Its industry Benchmarking Report shows that, for the second year in a row, the average cost of running an average bar or pub stands at 46.5 per cent of turnover, with an additional 11.3 per cent for rent across the leased sector.
The report, which benchmarks operating costs, business performance and market trends, shows the first signs of positive growth across the full range of its indices since the recession, with smaller niche operators continuing to outperform the rest of the sector.
Kate Nicholls, the ALMR’s strategic affairs director, said: “Cost control is a critical determinant of business profitability, particularly in the pub sector where it is a key variable in rent and valuation calculations. Operating costs as a percentage of turnover had been climbing steadily over the five years we have carried out the survey, peaking at 51 per cent at the height of the recession.
“These findings suggest the sector is back on track and has a strong base from which to grow. Better cost control has been particularly marked in the food-led segment of the market and better than average margins and like-for-like sales have been the result.”
After last year’s survey showed investment back on track, this year’s report showed capital expenditure up 28 per cent as operators continue to invest in their estate, their offering and their people.
The trend in like-for-like sales also continues to improve, up by five per cent in the year to October 2011 compared with a fall of 1.8 per cent in October 2008. Companies with fewer than 10 outlets recorded the highest levels of growth, of nine per cent and over. The last time larger players reported better like-for-likes than their smaller counterparts was at the height of the recession in 2008/9.

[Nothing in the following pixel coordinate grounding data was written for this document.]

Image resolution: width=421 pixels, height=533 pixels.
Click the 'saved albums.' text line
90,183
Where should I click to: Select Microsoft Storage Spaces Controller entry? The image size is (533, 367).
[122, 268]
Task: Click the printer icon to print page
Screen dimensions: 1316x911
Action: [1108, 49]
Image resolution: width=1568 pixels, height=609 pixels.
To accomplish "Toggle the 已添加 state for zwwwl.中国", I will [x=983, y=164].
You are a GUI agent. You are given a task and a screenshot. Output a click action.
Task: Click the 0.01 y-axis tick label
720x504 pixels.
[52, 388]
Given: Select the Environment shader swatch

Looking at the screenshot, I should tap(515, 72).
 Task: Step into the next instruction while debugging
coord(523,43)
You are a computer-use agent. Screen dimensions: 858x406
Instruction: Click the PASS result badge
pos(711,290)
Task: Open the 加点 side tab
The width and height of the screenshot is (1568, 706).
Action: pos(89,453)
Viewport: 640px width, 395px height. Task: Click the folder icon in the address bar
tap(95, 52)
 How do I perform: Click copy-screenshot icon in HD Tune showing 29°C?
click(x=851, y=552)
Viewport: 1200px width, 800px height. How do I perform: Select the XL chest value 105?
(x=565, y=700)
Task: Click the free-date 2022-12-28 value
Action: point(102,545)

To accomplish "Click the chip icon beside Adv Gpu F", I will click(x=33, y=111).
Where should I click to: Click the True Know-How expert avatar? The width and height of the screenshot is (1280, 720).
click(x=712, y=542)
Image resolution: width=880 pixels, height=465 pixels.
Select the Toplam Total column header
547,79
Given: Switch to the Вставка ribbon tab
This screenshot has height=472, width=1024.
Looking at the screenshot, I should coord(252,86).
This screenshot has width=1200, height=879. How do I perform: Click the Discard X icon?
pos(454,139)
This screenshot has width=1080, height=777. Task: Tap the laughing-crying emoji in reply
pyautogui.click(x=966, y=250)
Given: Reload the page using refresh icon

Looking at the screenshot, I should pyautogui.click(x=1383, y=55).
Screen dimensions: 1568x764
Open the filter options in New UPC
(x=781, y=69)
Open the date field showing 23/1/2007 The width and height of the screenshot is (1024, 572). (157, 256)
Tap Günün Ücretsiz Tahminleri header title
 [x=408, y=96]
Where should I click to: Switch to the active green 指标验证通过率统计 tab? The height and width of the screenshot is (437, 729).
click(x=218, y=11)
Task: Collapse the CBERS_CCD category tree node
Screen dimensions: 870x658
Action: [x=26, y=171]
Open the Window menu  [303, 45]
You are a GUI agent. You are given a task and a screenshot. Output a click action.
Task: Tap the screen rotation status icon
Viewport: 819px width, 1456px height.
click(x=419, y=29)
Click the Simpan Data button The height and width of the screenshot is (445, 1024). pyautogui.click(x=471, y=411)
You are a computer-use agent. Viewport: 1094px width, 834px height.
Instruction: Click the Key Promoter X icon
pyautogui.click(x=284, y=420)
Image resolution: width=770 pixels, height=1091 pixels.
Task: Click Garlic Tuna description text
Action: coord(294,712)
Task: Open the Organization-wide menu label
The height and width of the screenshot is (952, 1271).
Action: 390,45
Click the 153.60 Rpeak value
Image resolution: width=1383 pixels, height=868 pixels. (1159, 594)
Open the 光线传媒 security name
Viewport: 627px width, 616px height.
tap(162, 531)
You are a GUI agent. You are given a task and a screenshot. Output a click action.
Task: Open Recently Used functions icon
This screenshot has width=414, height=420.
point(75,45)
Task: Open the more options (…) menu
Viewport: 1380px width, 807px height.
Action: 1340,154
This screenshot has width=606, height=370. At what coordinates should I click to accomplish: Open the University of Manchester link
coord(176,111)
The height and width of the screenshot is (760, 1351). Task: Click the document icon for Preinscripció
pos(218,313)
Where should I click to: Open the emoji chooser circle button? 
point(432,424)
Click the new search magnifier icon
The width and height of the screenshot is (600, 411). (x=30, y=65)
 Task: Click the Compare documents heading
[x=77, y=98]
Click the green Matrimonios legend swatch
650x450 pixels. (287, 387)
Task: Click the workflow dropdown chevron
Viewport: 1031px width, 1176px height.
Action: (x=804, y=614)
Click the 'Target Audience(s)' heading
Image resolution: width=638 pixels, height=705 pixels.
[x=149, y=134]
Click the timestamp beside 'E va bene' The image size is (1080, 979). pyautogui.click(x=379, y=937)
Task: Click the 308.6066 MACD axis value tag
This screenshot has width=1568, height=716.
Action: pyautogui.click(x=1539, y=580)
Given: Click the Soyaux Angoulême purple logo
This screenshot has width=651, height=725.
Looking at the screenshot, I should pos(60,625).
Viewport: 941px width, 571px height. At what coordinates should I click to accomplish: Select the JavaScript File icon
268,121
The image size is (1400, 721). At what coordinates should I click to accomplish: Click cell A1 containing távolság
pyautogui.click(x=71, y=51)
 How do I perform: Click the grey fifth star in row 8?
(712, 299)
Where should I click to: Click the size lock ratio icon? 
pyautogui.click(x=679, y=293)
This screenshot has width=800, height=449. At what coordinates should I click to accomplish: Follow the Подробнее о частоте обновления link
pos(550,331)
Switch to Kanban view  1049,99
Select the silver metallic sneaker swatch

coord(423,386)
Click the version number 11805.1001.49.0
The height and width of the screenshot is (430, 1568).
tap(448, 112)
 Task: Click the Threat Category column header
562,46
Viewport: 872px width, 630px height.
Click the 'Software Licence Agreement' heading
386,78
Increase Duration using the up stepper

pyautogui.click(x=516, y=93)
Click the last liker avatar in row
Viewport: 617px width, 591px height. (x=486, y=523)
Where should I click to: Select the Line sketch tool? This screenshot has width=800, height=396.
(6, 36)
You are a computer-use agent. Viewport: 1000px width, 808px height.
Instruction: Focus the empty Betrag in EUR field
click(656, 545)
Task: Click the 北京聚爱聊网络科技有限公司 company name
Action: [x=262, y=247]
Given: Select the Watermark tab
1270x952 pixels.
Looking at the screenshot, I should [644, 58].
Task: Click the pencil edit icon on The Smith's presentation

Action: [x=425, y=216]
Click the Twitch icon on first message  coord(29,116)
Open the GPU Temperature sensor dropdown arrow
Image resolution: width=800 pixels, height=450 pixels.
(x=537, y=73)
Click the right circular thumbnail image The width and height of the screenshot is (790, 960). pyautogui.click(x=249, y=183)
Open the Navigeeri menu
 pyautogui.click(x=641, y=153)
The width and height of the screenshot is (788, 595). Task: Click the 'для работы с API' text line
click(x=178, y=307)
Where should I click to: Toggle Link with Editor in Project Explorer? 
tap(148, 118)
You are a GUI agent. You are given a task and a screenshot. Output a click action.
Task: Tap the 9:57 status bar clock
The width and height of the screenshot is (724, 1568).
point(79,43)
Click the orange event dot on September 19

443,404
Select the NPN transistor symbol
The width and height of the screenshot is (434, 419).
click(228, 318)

However, the report sounds a note of caution: costs may have stabilised but this is at the expense of gross margins which are down six per cent. Nicholls said: “There is a strong warning to government in all of this, however. The industry has pared costs back to the bone over recent years in all but one area – cost resulting from changes to legislation. The survey shows costs in these areas spiking – hefty business rates have fuelled 18 per cent increases in premises costs and licensing reform has seen investment in security measures increase by a staggering 60 per cent – and that is frankly unsustainable in the current environment. Retailers’ strong base for growth could be jeopardised by the imposition of further unsustainable costs arising from legislation.”
The survey reveals some inconsistency within the market. While food-led operators continue to drive forward and comfortably outperform the market with like-for-like sales of 8.5 per cent, wet-led community pubs continue to struggle and, for the second year in a row, like-for-like growth has flat-lined.
Those operating under tied leases in particular struggled, reporting below-average capital expenditure, margins and growth and a significant increase in rental costs. For the first time, tied rents overtook rents for free of tie and commercial leases. Over the three years that the survey has tracked them, tied rents have increased by almost a third, jumping from 9.4 per cent to 12.3 per cent of turnover.
Nicholls added: “Taken as a whole these findings reinforce our messages to government: we are an industry well able to generate jobs, invest in community facilities and play a full part in the Big Society. The fact that small, niche operators continue to outperform the market demonstrates in spades that we are the real engine of growth and the best barometer of business and consumer confidence. We have the potential. We need to be freed from red tape and punitive taxes to deliver that in full.”